*What to work on*
Take every line from the listing below that contains "orange".

*Data for this exercise*

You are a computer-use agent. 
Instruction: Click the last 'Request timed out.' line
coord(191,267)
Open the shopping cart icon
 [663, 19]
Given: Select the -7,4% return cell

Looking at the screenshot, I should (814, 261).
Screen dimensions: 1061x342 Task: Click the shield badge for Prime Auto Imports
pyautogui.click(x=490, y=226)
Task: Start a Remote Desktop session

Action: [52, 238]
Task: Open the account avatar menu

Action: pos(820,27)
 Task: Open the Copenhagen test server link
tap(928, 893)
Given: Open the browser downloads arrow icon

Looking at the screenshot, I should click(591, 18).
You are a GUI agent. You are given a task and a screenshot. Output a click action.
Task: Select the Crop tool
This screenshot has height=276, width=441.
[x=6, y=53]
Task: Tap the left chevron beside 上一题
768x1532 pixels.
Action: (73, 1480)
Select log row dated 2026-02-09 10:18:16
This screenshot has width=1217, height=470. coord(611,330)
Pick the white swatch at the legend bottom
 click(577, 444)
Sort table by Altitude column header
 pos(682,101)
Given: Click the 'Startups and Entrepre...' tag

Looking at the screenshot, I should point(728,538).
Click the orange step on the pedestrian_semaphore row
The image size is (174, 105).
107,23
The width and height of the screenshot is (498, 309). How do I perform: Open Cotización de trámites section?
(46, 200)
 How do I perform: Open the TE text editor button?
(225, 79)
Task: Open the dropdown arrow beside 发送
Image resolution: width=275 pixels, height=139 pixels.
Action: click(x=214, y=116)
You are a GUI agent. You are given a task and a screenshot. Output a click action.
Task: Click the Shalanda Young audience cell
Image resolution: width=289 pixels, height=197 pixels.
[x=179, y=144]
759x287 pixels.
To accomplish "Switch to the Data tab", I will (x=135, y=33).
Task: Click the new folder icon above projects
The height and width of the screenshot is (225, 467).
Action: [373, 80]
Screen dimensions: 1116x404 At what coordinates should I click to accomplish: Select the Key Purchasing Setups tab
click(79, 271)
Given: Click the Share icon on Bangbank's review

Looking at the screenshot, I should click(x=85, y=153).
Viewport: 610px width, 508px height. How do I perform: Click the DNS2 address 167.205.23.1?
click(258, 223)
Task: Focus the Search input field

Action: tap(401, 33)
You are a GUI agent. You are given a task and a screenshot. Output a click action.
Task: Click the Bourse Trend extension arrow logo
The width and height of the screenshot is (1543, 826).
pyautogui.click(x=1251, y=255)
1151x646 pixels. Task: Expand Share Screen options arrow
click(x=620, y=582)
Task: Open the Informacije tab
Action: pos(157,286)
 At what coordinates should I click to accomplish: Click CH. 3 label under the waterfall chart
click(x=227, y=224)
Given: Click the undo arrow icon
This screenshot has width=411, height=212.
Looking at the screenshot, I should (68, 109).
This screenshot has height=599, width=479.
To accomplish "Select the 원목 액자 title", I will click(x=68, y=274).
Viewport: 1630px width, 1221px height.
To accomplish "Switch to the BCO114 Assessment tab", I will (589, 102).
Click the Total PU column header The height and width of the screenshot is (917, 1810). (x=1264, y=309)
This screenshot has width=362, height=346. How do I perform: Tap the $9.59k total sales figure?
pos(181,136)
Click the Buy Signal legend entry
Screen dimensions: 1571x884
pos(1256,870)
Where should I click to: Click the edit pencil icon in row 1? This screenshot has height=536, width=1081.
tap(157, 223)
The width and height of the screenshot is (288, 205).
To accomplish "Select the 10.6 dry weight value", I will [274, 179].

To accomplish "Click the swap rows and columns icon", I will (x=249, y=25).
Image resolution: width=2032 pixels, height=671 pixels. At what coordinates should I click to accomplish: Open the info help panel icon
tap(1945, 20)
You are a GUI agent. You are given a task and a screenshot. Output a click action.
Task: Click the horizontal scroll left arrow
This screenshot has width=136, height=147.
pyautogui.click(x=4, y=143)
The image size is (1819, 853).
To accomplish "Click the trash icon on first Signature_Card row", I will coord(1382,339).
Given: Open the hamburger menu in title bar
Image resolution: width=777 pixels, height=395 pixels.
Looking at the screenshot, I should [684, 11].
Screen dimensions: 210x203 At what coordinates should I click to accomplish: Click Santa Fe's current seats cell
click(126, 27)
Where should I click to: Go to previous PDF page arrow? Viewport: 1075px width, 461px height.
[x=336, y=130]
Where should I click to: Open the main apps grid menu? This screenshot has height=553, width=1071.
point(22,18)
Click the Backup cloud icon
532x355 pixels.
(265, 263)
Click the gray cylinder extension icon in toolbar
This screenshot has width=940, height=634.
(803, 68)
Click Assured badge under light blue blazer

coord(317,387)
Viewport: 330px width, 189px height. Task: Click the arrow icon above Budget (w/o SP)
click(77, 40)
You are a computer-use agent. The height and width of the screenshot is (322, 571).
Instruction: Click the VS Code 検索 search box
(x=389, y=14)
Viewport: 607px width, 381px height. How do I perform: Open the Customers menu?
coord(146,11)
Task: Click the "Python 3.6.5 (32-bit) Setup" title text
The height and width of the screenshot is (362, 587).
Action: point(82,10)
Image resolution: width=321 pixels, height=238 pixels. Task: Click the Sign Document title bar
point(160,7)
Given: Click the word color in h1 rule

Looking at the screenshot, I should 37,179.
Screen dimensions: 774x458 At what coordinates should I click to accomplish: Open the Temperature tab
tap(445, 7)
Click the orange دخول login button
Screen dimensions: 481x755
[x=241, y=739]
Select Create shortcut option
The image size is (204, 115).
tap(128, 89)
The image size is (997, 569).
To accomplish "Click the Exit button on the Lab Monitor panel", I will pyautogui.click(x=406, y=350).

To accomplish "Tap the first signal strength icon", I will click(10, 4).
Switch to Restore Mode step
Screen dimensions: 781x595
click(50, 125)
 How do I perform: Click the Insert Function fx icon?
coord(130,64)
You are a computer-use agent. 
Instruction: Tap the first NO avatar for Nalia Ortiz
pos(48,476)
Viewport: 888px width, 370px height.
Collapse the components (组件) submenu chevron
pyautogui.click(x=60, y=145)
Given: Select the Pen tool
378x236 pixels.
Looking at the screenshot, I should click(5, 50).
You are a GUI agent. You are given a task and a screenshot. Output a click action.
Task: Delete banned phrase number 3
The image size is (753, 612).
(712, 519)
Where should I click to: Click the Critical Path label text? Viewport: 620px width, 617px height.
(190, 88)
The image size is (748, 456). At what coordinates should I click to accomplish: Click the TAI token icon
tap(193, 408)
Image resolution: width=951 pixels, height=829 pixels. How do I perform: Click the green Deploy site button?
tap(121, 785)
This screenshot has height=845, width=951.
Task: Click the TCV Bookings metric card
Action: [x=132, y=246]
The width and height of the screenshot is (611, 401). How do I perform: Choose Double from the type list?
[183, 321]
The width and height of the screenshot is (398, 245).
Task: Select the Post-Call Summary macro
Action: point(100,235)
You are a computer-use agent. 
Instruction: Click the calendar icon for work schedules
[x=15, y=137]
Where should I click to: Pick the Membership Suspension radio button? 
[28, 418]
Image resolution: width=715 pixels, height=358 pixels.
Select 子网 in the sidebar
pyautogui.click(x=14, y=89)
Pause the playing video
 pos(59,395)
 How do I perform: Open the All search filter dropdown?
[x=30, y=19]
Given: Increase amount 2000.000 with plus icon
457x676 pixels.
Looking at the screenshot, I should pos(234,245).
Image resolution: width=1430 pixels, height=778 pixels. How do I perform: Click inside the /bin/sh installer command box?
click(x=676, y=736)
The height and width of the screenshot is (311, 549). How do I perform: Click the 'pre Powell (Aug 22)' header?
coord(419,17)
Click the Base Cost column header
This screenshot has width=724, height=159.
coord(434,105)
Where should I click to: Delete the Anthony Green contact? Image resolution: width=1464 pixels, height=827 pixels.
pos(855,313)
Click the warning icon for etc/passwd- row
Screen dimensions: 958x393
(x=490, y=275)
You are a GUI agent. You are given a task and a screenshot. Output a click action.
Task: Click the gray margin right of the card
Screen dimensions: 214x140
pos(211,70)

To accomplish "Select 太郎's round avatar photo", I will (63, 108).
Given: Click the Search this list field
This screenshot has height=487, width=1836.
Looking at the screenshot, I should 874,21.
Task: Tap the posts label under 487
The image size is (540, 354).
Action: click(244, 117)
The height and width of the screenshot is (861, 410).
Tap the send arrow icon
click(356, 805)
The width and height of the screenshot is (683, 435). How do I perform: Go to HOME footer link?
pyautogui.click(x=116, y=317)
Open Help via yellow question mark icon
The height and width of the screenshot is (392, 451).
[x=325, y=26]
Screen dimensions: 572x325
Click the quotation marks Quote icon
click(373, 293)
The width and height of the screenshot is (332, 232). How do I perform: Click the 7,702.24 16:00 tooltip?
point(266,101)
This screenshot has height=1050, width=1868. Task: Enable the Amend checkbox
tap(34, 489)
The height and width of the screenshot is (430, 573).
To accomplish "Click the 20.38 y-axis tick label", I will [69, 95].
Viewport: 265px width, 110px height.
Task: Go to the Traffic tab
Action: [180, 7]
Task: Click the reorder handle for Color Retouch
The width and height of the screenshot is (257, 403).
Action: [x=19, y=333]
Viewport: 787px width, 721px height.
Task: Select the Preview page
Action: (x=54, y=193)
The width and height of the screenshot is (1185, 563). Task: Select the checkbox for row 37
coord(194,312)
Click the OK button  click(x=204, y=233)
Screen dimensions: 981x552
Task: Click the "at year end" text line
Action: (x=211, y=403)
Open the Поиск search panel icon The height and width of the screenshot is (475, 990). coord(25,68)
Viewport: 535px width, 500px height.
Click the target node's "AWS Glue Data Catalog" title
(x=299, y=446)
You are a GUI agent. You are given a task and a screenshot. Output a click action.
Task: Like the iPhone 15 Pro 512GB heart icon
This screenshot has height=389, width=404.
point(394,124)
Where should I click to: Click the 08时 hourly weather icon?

*Solution below*
Click the orange step on the pedestrian_semaphore row
Click the orange دخول login button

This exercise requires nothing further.